Recording Tip 46: Do you prefer drums panned audience perspective, or drummer perspective?

For all you air drummers

Now this isn’t so much a tip as it is a poll of preference. But right out the gate, I’ll say I prefer the so-called “audience” perspective with drums and orchestra. That of course, assumes a traditional setup with a right handed drummer, and the orchestra arranged in the typical setting where violins are on the left, violas in the middle, and cellos and basses on the right.

Most all of my mentors placed the drums in the audience perspective and I found that was my preference as well. (Probably because that’s what I was used to.) So when recording I’ll have the mics set that way, and in mixing, even if someone recorded the drums in the drummer perspective, I swap them to my preference.

Of course at a live concert you really don’t hear the high tom far right and the floor tom far left.  The drums really sound mostly mono and the ambience of the room does most of the work making things sound wide. Still, when making a mix, we’re really not seeking to recreate reality. Reality has it’s own extra magic seeing the performers and sitting in a room with its own acoustics. Our job in mixing is to deliver as much emotional impact as possible. We need to make it larger than life since we don’t have the added dimension of the live performance.
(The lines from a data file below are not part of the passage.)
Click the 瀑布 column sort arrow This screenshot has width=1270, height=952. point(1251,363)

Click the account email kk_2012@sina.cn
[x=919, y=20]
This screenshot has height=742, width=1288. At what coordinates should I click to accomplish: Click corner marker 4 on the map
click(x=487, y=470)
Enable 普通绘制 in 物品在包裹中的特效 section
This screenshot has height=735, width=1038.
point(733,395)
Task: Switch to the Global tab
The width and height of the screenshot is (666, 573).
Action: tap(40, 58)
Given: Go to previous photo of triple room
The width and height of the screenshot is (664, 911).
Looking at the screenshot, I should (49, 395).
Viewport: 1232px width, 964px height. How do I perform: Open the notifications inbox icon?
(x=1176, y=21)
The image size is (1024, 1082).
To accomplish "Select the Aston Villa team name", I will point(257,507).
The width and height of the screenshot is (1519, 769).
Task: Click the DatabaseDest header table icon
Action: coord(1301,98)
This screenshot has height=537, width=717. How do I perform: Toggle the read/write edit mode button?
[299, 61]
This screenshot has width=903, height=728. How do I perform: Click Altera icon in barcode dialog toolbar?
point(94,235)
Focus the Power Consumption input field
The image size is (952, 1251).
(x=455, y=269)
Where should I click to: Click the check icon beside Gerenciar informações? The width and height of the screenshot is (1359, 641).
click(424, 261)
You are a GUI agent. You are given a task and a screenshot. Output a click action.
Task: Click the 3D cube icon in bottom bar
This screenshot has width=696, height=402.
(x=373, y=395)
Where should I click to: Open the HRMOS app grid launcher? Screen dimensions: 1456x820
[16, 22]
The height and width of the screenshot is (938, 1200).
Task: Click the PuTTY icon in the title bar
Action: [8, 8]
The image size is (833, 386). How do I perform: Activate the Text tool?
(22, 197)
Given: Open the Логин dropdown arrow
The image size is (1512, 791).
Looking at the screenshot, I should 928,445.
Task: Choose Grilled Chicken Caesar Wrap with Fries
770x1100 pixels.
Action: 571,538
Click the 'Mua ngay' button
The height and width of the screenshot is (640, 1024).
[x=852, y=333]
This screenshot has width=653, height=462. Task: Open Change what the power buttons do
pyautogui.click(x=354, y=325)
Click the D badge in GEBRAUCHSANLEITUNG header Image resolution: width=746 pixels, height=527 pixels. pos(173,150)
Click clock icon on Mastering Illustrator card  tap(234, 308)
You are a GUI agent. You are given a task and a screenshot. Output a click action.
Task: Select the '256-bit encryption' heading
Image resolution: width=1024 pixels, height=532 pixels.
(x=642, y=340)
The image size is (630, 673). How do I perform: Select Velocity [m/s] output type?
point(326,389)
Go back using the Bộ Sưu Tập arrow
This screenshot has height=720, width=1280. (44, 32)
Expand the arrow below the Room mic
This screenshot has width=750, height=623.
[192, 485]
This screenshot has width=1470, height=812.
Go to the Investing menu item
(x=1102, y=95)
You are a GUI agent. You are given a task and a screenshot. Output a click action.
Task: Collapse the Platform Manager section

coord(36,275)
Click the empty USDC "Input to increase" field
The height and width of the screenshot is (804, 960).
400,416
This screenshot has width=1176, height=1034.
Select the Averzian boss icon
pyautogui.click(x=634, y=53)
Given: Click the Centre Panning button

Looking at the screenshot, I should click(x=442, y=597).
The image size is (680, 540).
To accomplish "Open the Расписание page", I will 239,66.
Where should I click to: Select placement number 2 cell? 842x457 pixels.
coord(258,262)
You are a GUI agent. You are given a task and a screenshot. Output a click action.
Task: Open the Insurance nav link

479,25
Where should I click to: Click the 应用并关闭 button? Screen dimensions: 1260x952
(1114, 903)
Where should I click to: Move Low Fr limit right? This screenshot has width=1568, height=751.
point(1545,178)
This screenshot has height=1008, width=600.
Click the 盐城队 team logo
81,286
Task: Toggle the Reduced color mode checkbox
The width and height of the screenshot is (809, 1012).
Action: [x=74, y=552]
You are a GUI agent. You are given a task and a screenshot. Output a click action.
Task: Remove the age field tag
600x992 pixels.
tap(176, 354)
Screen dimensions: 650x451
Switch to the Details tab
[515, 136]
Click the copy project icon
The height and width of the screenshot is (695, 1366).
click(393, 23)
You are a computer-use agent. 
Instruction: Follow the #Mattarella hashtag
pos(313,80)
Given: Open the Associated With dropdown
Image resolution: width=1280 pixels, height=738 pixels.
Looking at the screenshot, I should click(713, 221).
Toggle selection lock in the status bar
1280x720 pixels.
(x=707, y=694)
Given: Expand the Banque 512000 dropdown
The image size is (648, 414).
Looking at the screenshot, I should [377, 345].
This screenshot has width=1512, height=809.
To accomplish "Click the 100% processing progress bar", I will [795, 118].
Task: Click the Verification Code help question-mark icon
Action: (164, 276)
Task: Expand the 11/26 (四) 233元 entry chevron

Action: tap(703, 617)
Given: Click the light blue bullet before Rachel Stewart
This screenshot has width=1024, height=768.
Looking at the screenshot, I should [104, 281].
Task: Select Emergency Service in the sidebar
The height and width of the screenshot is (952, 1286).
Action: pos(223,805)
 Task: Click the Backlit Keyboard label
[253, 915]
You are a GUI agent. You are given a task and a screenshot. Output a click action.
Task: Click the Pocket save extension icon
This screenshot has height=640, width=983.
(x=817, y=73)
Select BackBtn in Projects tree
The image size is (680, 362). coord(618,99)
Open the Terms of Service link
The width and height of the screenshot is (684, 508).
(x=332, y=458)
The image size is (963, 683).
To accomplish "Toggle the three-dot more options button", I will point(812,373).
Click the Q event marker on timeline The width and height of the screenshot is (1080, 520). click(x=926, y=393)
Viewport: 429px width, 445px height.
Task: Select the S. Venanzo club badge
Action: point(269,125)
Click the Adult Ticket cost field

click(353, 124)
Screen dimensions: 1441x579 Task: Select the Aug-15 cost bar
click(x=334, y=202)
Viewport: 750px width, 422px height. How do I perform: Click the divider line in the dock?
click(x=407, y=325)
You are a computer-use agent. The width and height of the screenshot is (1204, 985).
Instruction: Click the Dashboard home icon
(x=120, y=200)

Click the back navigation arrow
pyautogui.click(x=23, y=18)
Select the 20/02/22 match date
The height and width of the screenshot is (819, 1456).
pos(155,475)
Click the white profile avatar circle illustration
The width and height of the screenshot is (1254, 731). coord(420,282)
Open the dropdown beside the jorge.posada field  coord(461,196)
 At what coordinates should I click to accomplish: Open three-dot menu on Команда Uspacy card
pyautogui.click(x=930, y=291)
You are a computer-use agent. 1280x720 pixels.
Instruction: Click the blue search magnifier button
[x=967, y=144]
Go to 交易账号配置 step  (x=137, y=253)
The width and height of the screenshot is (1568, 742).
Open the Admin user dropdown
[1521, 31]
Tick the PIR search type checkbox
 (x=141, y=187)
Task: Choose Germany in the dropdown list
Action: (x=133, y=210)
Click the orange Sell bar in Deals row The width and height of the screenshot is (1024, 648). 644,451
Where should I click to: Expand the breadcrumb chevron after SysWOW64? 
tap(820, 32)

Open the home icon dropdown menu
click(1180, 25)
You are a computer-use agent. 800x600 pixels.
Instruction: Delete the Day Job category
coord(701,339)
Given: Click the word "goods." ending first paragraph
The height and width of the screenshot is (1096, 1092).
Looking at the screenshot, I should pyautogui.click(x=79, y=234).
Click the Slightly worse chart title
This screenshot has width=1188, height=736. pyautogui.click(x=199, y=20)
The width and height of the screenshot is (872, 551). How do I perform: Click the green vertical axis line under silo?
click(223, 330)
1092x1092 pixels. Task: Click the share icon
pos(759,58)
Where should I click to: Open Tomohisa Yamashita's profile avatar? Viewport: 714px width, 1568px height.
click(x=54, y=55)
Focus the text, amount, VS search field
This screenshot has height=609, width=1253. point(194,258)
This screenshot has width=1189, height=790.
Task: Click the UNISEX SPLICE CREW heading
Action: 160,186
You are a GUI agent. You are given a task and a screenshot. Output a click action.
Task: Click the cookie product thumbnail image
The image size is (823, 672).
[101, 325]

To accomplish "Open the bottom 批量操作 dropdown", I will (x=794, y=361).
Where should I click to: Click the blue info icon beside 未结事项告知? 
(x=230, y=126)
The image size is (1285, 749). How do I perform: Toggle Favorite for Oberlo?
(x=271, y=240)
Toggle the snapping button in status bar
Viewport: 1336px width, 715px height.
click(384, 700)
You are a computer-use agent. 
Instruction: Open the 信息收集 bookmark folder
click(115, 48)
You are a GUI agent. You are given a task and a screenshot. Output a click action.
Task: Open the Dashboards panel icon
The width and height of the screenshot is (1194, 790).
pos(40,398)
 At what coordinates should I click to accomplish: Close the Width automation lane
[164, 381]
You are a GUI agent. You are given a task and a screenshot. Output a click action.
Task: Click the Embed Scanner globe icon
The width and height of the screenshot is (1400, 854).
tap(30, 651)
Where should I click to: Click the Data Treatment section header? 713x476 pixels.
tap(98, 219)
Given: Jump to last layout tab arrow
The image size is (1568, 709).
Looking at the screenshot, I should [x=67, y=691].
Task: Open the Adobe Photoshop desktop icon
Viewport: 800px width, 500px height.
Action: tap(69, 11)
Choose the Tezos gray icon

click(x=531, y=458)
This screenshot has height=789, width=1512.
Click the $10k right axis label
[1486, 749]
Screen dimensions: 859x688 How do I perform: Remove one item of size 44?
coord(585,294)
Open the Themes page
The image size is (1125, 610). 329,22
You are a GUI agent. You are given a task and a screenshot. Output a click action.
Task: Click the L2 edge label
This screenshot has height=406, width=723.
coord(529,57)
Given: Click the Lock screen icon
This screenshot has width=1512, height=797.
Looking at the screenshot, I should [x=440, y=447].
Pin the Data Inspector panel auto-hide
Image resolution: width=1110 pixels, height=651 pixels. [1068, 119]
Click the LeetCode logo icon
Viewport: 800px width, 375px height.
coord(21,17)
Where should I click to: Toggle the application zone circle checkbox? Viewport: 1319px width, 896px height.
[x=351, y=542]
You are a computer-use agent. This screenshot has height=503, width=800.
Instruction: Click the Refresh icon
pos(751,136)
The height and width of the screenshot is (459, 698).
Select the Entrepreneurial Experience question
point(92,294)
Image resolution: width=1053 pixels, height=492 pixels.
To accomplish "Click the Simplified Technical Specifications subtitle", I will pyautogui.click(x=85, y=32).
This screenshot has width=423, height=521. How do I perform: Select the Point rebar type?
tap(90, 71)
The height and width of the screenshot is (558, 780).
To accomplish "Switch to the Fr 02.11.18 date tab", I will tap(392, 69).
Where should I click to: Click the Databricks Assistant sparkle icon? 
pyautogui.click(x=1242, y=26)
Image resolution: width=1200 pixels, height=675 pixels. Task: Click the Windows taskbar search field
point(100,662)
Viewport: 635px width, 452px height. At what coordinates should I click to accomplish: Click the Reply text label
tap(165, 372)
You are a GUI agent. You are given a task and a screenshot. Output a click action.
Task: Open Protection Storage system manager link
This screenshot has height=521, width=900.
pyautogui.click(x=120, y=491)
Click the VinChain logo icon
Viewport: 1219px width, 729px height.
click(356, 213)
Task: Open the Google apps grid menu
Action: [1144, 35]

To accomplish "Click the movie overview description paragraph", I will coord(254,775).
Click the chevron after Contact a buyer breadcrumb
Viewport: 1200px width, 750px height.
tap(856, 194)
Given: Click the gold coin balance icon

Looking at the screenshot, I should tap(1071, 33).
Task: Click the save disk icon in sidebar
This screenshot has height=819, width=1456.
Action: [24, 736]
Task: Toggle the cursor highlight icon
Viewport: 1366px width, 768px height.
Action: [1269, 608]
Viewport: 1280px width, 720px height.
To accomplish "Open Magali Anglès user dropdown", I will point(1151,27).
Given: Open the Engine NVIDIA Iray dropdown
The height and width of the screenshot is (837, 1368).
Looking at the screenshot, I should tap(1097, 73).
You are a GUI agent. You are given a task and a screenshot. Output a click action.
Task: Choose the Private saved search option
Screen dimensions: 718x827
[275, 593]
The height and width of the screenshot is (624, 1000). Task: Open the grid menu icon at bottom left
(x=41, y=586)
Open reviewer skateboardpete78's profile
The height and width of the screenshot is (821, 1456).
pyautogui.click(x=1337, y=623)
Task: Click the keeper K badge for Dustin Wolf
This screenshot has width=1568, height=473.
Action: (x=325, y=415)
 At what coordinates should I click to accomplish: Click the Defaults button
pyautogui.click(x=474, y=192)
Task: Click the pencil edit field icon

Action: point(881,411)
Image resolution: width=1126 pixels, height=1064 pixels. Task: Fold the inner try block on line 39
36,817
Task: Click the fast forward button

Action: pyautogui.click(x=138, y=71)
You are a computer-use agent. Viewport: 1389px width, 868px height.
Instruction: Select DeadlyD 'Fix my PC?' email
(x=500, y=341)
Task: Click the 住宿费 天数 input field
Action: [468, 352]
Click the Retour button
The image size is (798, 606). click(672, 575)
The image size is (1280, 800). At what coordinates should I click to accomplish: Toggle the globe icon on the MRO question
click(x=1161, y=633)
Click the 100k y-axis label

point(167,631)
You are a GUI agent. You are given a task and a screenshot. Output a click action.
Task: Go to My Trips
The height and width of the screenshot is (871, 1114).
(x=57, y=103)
So super-wide panning of the drums is what we often do to help create that extra excitement.

Sometimes I’ve had conversations with mixers about this and the question of how to pan a stereo acoustic piano comes up. After all, what’s an audience perspective for that? I prefer to pan it as if I’m playing. I get told it’s backward from my philosophy of the drums but for me it feels best to have the piano in the player’s perspective. After all, you never see a piano on stage with the tail facing the audience. So that comparison doesn’t work. And while most often I’ll pan the piano hard left and right, there are times I’ll pan in inside a bit if it feels better. Sometimes I’ll even mix the piano totally mono depending on what kind of record it is and what role the piano has in the arrangement.

There’s no right or wrong in this. And with everything in this craft, what matters most is that the mix communicates the emotion of the song and listener can feel it. The take-away with this is to at least think about panning when setting up your mix. Have some fun with it and try something new.